“Sometimes, this little island sure does feel big,” mused me n’ Scrappers, during yet another late night spent making newspapers and commiseration. It’s a funny thing to feel when you live on the proverbial small island (and call it twisted hometown pride, but I think our isle’s worthy of emphasizing the definite article). And lately, this little/big mire’s got me thinking…
Maui’s a small, 727 square-mile island where the town you work in oft dictates the town you live in (and vice versa)–or at least, the car you drive and the coastal commutes you make. So big ups, Upcountry. High five, Hana Highway haulers; Kihei crusaders. And whew, Westsiders–you guys get ’em da worst, as The Pali might as well be the OGG.
But this little/big thing’s more than just the lay of the land.
Maui’s a small, spastic island where you avoid Walmart rush hour (i.e. always)–and not because of any high maka maka principle, but because you simply no mo’ ‘nough time fo’ talk story with (inevitably) five long-time-no-sees, four classmates, three exes, two eh brahs, and your auntie’s friend’s first cousin. And then again it’s a small island that has rush hours and things called Walmart.

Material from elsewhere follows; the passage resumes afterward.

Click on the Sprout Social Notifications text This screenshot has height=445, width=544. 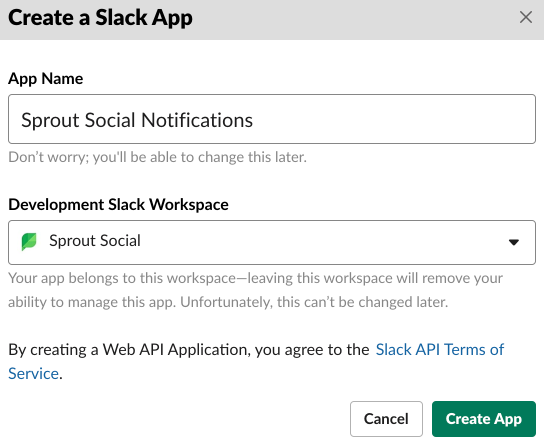[x=137, y=120]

But this little/big thing’s more than just when-you-when-grad (i.e. high school) and from-where; more than six degrees of separation on steroids.

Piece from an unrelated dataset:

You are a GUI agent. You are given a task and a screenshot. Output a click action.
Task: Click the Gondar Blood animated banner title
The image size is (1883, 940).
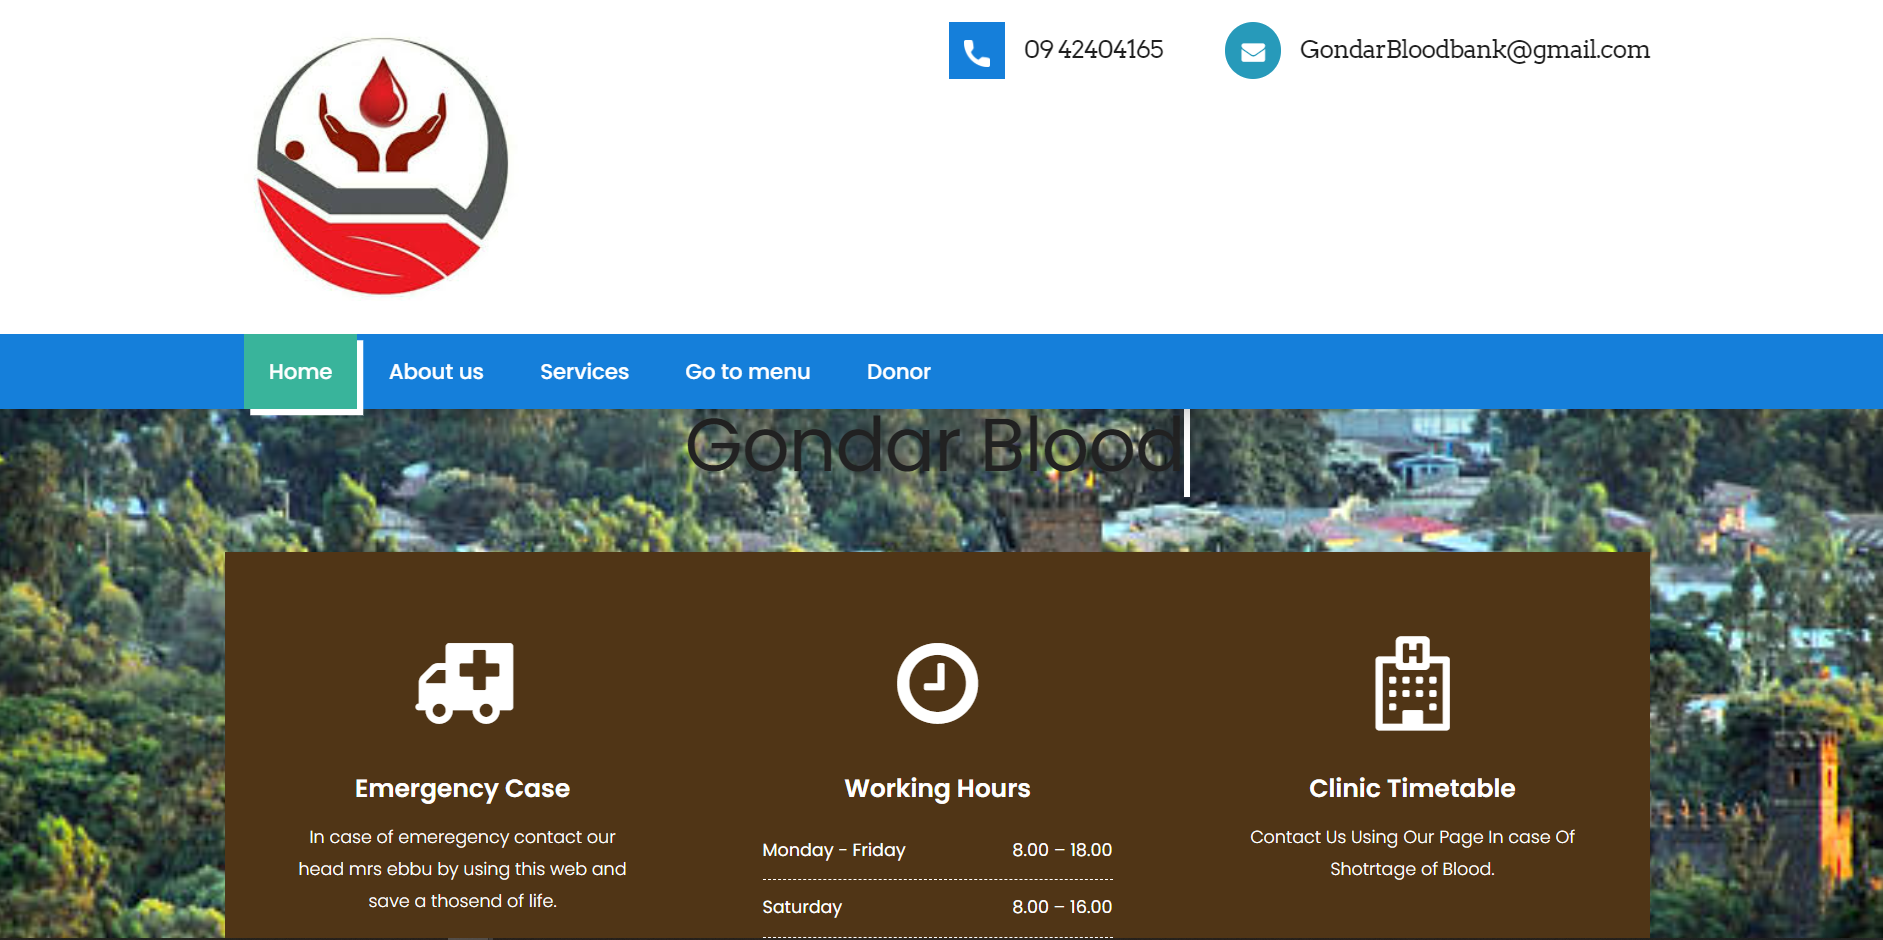[x=932, y=446]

Maui’s a small, cosmopolitan island where nobody bats an eye whether you’re a stumbling bum or Hollywood elite–and so much so that, latter and former alike call it home. Ho hum, there’s Alice Cooper/Mick Fleetwood/Woody Harrelson/James Hetfield/Helen Hunt/Willie Nelson/Oprah/Owen Wilson/whoever. No big deal. (OK, in truth, we all know we play nonchalant ’cause it’s the cool thing to do.) And anyway, it takes panache to survive on an island like this; so who on Maui isn’t a local celebrity in their own right?

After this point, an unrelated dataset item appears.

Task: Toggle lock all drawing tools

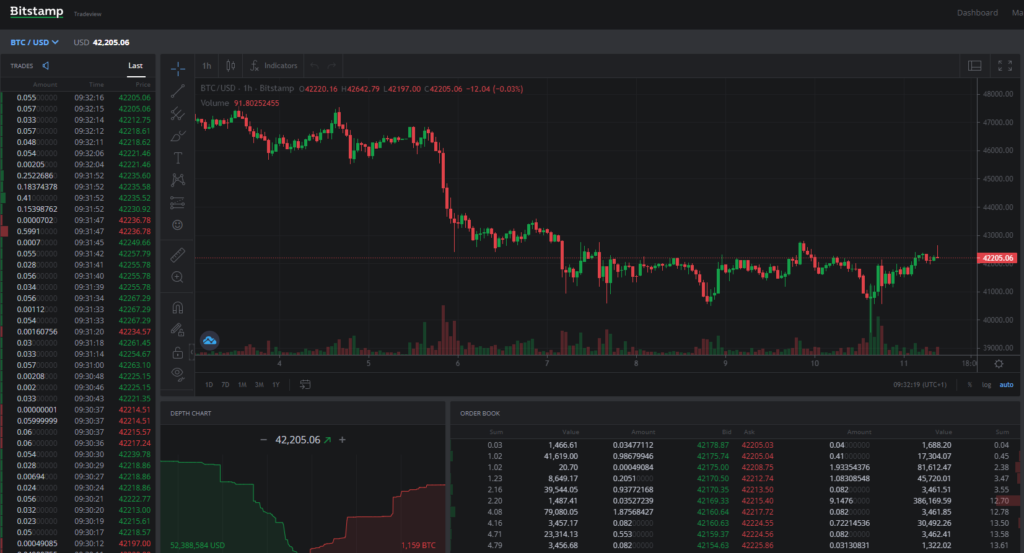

But this little/big thing’s more than whether you’re a tourist/transient/transplant or poi dog native; more than whether you’re famous, infamous or invisible.
Maui’s a small island where what would elsewhere be quaint is qualitative. A small island where a penchant for our potpourri traditions also allows for nepotism, be it for better or worse. A small island where the now-grown-up kids of couples who met at Casanova’s Ladies’ Night now go to Casanova’s Ladies’ Night themselves. A small island where you need to individuate either father or daughter when speaking of Mayor Tavares. A small island where most of your childhood friends move away to college and never come back; and where most of the friends you make thereafter hail from somewhere else and therefore liable to leave, too.
But this little/big thing’s more than that stuff. And all that stuff’s just modern triviality (never mind without mention of every inextricable ecological woe) written just for laughs (well, kind of).
Because really, when this little island feels big it’s because it has big issues. Issues burgeoning for centuries on the broken back of a convolutedly tragic history. The indigenous overthrown; nonpareil endemism, annihilated; cultural homogen/Hollywoodization; World War; whatever else.
Man, it’s hard to get a handle on our back story long enough to try to tell our current story.
I guess I’m leading up to this: I should be writing a column following up on last week’s cover story, “This Land is My Land, This Land is Your Land. The condemnation of Happy Valley’s shanty town; and how in it you’ll find Hawai’i.”
“Dude, I don’t wanna… I just wanna write something lighthearted,” I told Scrappers. You know, something about how the landing craft that’s run aground on Sugar Beach out to be turned into a party boat. Or about how (OMG!) this SOPA thing is, like, totally pointing out my Wiki crutch. Or anything.
“Is it because you don’t want to, or because you’re tired?”
Scrappers got me. Again. And always when I need it most.
“Yeah, man. I am tired.” Four solid, stinking days (and then some) holed up in the office has a way of sucking the life out of you, heartbreaking story or no.
And of course I want to write more about it (and will, as the story develops); and here in this column ache to tell you all the ways I fucked up, of all the things that hit the cutting room floor that shouldn’t, of all the notes that never made it to the page in the first place. It wasn’t wrong, but it wasn’t right either. I could have told a better story. A clearer, more concise story. Because in all the overwhelming confusion, it was only after a good night’s sleep that the big ideas began to coalesce. Still, I’m having a hard time getting a handle on it, though I’m trying to.
But it’s hard when everything feels big and I feel so little.
 As irony would have it, “high maka maka” is likely the Hawaiian Pidginization of “high muckety-muck,” which itself is an American bastardization of the Amerind Chinook words “hiu muckamuck” (which according to Websters actually meant something more like “provisions”).
 And for whatever it’s worth, while MauiTime as an organization endorsed now-and-again Mayor Alan Arakawa–and caught both hell and hurrah for illustrating then-Mayor Charmaine Tavares as a zombie on our 2010 Halloween cover–I myself still voted for Tavares.
 Just when I start to feel far too self piteously dramatic, all y’all’s uplifting feedback (see page 3) pours in. Truly, friends, it’s been my lifeline these last few days. Thank you.